By S. Roy Kaufman | Jan 15, 2014
The following article was featured in the The Freeman Courier in January 2014, as part of the feature “Rural Reconnaissance”.
The margins in mind are those boundaries between human habitation and cultivation and the wild places of nature, those intersections between settled places and wilderness. It may be nothing that more than that patch of weeds in the corner of the garden or field, or the few scrub trees and bushes springing up along the fence lines. It may be the roadside ditches on country lanes. Or it may indeed be the boundary between farmland and a state park or between the field and the creek or river or prairie or forest.

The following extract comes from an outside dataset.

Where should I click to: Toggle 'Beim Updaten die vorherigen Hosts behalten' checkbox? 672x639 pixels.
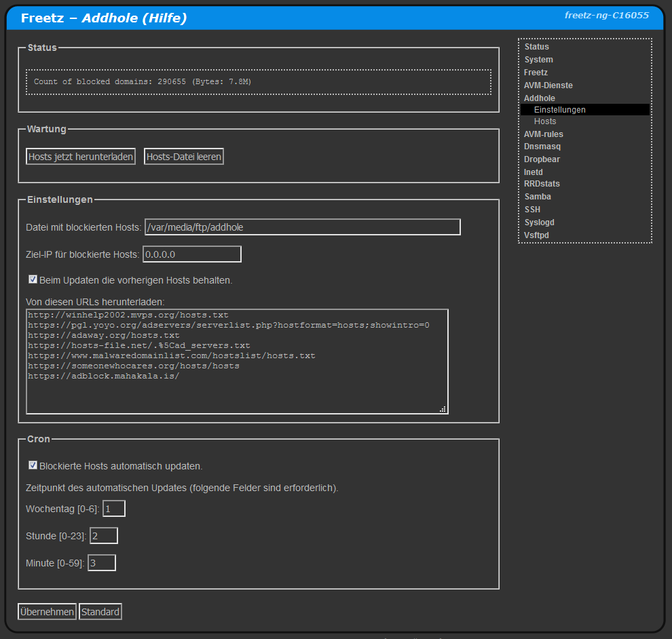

How that boundary is tended says a lot about the health of both nature and the land, and the human community that lives on that land. Nature, you see, establishes its boundaries so seamlessly that we are rarely aware unless we pay close attention that we have moved from one ecosystem to another. And farmers do quite well at marking the boundaries of their fields. But the margins between wilderness and settled land are another matter. Here it isn’t clear who is in charge, or how things are being managed. At the margins we discover how healthy both the natural and the human systems living on that land really are.
I recently re-read a tribute I had given at the memorial service for my much loved sister-in-law some 24 years ago. She was, as I described her then, a refined and cultivated lady whose life led her to be transformed into a farm woman. It was she, more than anyone, who taught me as a young man what I have come to know of elegance, culture and taste. And yet, it was also she who would later teach us so much of what we knew, Loretta and I, of nature and its workings, of sustainable living on the land. And in that transformation of her life, Sally revealed herself to be “a lover of the wild within and around us.”
As I said on that occasion, “I speak of the wild not as the grand mountain reserves of wilderness, but as the lurking wild-flower outside the door, the native glories which so many of us, in our haste for the exotic on a grand scale, never see. Sally knew, as Wendell Berry says in Home Economics, that, ‘We need to go now and again into places where our work is disallowed, where our hopes and plans have no standing. We need to come into the presence of the unqualified and mysterious formality of Creation’ (146). Sally knew the importance of the margins, and observed the margins carefully. For as Wendell Berry says,
These margins—lanes, stream sides, wooded fence rows, and the like—are always freeholds of wildness, where limits are set on human intention. … They enact, within the bounds of human domesticity itself, a human courtesy toward the wild’” (151).
The measure of our humanity and our communal life may well be found in how the margins between wilderness and settled land are allowed to thrive, how they are tended, not by our management—God forbid, but by our notice and our care. And if the margins are offensive to us, perhaps it is because we have made them so. But it need not be so. As I said about Sally, “Countless spots on the land where she lived will miss the nurturing care of her touch, the wise and helpful arrangement of her hands, and most of all, the awe-struck wonder of her gaze.”